### Source extract

Fletcher was born at Holly Bank, Green Lane, Wavertree, near Liverpool, the eldest son of Alfred Fletcher, a Director of the London and North-Western Railway. He was educated at Cheam School and Eton. He went up to Christ Church, Oxford where he rowed to win the Ladies' Challenge Plate and the Thames Cup at Henley Royal Regatta in 1889. In 1890 he stroked the Oxford Eight in the Boat Race to end a Cambridge run of four victories. He rowed in the 1891, 1892 and 1893 Boat Races. With Vivian Nickalls he won the Silver Goblets at Henley in 1892 and 1893 and both the Pairs and the Fours at Oxford. He rowed in winning Leander Club crews at Henley. He was a member of the Oxford Varsity Water Polo team and was on the Committee of Vincent's Club.

== Rowing career ==
Having access to considerable private wealth, Fletcher became a rowing coach. He had learned a technique at Oxford comprising a combination of swing and slide, together with a lightning entry, and he taught it to the Cambridge crews in 1898 and 1899, which led to the creation of a magnificent Cambridge crew in 1900. He missed coaching for the 1901 Boat Race as he was serving in the South African War. On return from South Africa he coached both the Oxford varsity crew and that of his old college, Christ Church, to great success and acclaim, reaching the peak of his fame as a coach. He afterwards coached many Oxford and House crews.

######
### Raw data

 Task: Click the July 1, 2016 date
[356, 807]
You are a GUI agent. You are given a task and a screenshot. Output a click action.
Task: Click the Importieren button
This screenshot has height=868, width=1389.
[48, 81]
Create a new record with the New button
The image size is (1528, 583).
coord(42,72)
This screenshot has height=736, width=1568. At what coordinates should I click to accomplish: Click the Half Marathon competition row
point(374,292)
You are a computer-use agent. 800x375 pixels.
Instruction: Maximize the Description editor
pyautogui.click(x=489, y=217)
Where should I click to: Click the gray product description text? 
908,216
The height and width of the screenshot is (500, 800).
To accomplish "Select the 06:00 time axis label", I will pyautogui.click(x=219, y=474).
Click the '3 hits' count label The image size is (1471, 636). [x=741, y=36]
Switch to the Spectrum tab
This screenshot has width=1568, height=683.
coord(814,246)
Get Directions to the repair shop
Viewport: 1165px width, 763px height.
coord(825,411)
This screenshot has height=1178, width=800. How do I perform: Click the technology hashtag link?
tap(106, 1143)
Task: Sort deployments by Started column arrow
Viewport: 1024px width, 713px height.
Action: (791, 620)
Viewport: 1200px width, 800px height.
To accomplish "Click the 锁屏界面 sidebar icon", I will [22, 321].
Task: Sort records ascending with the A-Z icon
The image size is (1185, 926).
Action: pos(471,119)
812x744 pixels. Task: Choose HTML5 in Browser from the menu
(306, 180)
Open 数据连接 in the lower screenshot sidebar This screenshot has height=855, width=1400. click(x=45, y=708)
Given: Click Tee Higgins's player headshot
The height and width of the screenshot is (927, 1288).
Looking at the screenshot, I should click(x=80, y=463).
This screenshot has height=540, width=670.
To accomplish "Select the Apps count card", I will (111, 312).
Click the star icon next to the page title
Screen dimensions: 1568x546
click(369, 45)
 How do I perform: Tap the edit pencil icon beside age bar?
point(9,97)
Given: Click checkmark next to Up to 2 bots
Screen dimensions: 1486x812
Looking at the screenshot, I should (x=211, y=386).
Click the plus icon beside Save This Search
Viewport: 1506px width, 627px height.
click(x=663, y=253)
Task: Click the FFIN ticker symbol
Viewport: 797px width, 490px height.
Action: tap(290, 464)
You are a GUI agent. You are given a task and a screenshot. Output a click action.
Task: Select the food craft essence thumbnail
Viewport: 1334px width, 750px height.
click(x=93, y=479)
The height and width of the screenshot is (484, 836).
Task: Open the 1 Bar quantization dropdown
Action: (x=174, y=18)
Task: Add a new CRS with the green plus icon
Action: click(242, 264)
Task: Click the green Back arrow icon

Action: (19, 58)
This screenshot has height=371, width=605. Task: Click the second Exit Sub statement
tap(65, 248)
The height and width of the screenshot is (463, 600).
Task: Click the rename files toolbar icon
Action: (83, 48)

######

* Required work
a - Write out the Fletcher biography word for word, from "Fletcher was born" up to and including "of Vincent's Club.".
b - According to the Fletcher biography, in what year did Fletcher stroke the Oxford Eight in the Boat Race?

* Solutions to the tasks
a -
Fletcher was born at Holly Bank, Green Lane, Wavertree, near Liverpool, the eldest son of Alfred Fletcher, a Director of the London and North-Western Railway. He was educated at Cheam School and Eton. He went up to Christ Church, Oxford where he rowed to win the Ladies' Challenge Plate and the Thames Cup at Henley Royal Regatta in 1889. In 1890 he stroked the Oxford Eight in the Boat Race to end a Cambridge run of four victories. He rowed in the 1891, 1892 and 1893 Boat Races. With Vivian Nickalls he won the Silver Goblets at Henley in 1892 and 1893 and both the Pairs and the Fours at Oxford. He rowed in winning Leander Club crews at Henley. He was a member of the Oxford Varsity Water Polo team and was on the Committee of Vincent's Club.

b - 1890